STF retoma hoje discussão sobre um caso de 1958. O entendimento dos ministros pode abrir precedentes legais para outras situações

Em 14 de julho de 1958, a jovem Aída Jacob Curi foi agredida até desmaiar durante uma tentativa malsucedida de estupro. Ela morreu depois que os três criminosos a atiraram de um prédio na capital fluminense, para simular suicídio. Em 2004, o extinto programa Linha Direta, da TV Globo, reconstituiu o caso e o pôs no ar. Por essa razão, os parentes de Aída acionaram a Justiça do Rio de Janeiro contra a exposição do caso e pediram ressarcimento por danos e lesão à imagem deles.

Os familiares argumentam que “o tempo se encarregou de tirar o tema da imprensa”, mas ele tem provocado dor ao ressurgir 46 anos depois. E que, além de explorar a imagem da vítima e de pessoas próximas, não foi solicitada autorização para tal. Contudo, a defesa teve o pedido negado. O juiz de primeira instância entendeu que o programa não veiculou “insinuação lesiva à honra ou imagem da falecida e à de seus irmãos ou qualquer outro membro da família”.
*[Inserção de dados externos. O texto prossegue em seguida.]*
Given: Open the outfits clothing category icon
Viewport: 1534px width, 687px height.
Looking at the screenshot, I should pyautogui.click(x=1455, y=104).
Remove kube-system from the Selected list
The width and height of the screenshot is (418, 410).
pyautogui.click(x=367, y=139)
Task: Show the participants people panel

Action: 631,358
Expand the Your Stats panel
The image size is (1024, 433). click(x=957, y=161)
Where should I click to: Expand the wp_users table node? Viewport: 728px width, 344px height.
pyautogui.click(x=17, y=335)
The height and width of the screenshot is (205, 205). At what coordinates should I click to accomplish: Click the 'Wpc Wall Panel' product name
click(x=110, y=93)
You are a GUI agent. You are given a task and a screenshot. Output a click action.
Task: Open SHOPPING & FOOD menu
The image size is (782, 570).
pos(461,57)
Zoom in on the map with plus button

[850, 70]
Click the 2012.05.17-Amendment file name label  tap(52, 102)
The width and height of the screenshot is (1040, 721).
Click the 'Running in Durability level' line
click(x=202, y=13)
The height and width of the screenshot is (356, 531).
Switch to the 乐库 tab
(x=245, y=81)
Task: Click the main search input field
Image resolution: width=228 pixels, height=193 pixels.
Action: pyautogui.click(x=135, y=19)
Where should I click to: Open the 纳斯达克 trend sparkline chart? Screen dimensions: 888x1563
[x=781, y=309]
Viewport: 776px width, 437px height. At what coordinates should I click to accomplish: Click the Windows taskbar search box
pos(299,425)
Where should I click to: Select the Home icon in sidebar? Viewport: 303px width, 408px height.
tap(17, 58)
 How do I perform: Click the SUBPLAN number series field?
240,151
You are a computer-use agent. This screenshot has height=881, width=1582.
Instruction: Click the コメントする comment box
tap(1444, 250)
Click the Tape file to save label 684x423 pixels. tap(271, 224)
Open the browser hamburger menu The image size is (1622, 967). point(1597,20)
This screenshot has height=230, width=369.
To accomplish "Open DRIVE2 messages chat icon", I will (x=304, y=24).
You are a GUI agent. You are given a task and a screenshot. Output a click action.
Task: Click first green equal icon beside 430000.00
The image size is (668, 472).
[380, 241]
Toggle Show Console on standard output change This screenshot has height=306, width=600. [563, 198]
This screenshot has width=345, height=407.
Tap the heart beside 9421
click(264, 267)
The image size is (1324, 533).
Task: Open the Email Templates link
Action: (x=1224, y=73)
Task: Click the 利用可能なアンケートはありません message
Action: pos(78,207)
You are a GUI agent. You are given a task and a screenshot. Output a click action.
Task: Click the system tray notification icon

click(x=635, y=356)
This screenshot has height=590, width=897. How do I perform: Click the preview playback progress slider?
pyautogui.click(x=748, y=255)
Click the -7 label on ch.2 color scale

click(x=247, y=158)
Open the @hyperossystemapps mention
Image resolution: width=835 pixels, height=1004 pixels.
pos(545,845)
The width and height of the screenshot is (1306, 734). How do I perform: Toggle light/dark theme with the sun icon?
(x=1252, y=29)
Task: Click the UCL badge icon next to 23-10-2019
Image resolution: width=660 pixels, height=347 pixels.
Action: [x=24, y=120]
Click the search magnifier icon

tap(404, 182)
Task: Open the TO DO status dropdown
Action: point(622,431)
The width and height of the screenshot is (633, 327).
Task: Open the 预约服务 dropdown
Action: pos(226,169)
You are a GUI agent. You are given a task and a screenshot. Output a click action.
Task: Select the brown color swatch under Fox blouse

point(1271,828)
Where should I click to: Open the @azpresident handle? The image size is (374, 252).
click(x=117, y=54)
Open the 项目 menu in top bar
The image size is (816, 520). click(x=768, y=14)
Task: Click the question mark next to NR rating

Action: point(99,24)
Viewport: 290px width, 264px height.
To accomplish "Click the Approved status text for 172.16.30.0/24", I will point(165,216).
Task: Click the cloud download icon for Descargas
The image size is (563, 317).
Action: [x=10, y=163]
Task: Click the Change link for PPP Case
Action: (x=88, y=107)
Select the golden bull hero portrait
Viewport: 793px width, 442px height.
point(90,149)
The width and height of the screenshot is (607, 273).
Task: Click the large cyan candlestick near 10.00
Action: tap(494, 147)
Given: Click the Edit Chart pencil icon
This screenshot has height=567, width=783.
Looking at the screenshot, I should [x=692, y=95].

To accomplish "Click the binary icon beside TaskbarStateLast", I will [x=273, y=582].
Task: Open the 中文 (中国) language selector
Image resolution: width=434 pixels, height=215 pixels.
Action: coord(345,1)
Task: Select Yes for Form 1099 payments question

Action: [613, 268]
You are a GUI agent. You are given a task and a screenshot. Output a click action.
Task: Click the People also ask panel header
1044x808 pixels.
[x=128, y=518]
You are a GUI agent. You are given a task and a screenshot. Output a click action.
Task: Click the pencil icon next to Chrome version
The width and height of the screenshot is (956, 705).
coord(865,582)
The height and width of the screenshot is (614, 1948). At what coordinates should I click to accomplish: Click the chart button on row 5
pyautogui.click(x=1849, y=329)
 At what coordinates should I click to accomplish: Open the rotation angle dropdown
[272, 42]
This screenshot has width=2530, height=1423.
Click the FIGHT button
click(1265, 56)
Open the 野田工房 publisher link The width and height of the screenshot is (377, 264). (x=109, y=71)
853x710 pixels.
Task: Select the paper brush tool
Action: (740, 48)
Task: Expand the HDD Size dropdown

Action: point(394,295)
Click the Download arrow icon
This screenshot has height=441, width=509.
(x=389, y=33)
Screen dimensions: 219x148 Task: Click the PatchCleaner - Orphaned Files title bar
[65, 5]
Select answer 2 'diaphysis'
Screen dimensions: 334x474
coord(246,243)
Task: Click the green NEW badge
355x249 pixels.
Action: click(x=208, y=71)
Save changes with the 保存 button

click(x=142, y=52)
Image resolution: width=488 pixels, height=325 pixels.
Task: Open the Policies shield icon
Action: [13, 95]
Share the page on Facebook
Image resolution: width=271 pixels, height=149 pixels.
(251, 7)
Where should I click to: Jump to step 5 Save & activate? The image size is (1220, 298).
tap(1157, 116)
O Superior Tribunal de Justiça manteve a decisão. No entanto, os familiares recorreram ao Supremo Tribunal Federal (STF), que retoma as discussões nesta quarta-feira, 3, depois de adiar os debates por algumas vezes. Conforme a TV Globo, o programa era um documentário “que abordou fatos históricos e de domínio público, composto de imagens de arquivo e de material jornalístico da época, focalizando fatos já intensamente divulgados pela imprensa”.

Impactos

Daniel Gerber, advogado criminalista com foco em gestão de crises e compliance político e empresarial, afirmou a Oeste que, a depender de como a Suprema Corte vai decidir sobre esse assunto, pode ser que outras pessoas venham a requerer o mesmo benefício futuramente. “A partir do momento em que alguém adquire uma imunidade contra o passado, estamos abrindo uma porta para que qualquer um assim o faça”, alertou.

Para o especialista, ainda que os juízes do Supremo decidam conceder o direito ao esquecimento à família Curi, dificilmente ele será posto em prática. “O Direito não cria fatos, ele tenta limitá-los. A vida real sempre ultrapassa a pretensão jurídica. Criar um direito ao esquecimento não significa que ele será respeitado, sobretudo na internet. A pessoa pode, por exemplo, tirar print [fazer uma cópia] e continuar espalhando. Caiu na rede, é peixe”, opinou Gerber.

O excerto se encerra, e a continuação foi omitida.